**PASSAGE PROVIDED**
# Which sites do you order perfume from?



## Blushbaby (Jul 27, 2008)

Any good discounted perfume sites based in the U.S that you can recommend?

Thanks


----------



## tiramisu (Jul 30, 2008)

discounted? The only place I have ordered from was Discount Perfumes, Colognes and Fragrances 
never had a problem there.  Customer service was nice, and usually they send you coupons on occasion to use again.

otherwise, I go with Sephora or beautyhabit.com  (but obviously not discounted there!)


----------



## Kiko (Aug 4, 2008)

I order from fragrancenet.com. They are very reliable.


----------



## AppleDiva (Aug 4, 2008)

Perfumania.com


----------



## syrene78 (Aug 30, 2008)

Strawberry.net
It is overseas but cheaper and they have their loyalty discount.
You can often find your favorite discountinued fragrances there. 
	

	
	
		
		

		
			




They ship pretty fast and shipping is free.


----------



## marissa762 (Sep 1, 2008)

beautynet


----------



## Brittni (Sep 1, 2008)

fragrancenet


----------



## embabe89 (Sep 16, 2008)

i've ordered from fragrancenet.com, and it turned out well.  but i have heard that some bad stories from them.  the good thing about that site is that you can always find some coupons.


----------



## concertina (Sep 16, 2008)

Perfume Samples, Perfume Decants and Vintage Perfumes - The Perfumed Court

That place is the bomb diggity. They're a decanting website, so you can get smaller, more affordable sizes of boutique or niche or just plain expensive fragrances!! I ordered recently and my order was shipped quickly and packaged well.

**EXTRACTED ENTRIES**
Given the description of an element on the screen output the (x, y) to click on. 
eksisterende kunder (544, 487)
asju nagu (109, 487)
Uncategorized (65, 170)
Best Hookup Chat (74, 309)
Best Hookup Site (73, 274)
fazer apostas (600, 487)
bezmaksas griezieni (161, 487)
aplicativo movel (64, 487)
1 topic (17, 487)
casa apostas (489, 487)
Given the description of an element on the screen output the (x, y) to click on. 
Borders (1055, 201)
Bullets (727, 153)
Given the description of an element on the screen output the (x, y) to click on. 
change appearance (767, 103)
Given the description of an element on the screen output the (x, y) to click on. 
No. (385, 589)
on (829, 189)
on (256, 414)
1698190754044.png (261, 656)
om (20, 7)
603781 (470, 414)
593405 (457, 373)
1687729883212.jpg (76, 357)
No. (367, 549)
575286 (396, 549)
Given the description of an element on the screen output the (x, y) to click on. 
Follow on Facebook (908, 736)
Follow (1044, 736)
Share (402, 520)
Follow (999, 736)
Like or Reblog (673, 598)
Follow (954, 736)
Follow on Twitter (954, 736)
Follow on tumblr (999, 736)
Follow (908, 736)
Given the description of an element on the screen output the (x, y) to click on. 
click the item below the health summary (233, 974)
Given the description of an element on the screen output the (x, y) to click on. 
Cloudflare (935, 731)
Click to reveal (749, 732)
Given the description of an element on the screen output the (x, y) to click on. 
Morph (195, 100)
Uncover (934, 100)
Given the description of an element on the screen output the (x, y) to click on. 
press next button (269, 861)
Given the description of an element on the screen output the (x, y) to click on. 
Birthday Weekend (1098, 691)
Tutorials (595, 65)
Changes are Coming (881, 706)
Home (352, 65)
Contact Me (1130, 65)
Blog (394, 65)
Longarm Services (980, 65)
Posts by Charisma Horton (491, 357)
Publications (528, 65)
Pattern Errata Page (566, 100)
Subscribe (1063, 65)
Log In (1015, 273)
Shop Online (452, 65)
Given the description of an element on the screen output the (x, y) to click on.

**WHAT THIS EXERCISE ASKS**
(a) Which usernames in the perfume forum thread belong to posts dated in September 2008? List all of them.
(b) Reproduce the part of the perfume forum thread between "Perfume Samples, Perfume" and "and packaged well.", inclusive, without altering a word.

**RESULTS FOR THE EXERCISE**
(a) marissa762, Brittni, embabe89, concertina

(b)
Perfume Samples, Perfume Decants and Vintage Perfumes - The Perfumed Court

That place is the bomb diggity. They're a decanting website, so you can get smaller, more affordable sizes of boutique or niche or just plain expensive fragrances!! I ordered recently and my order was shipped quickly and packaged well.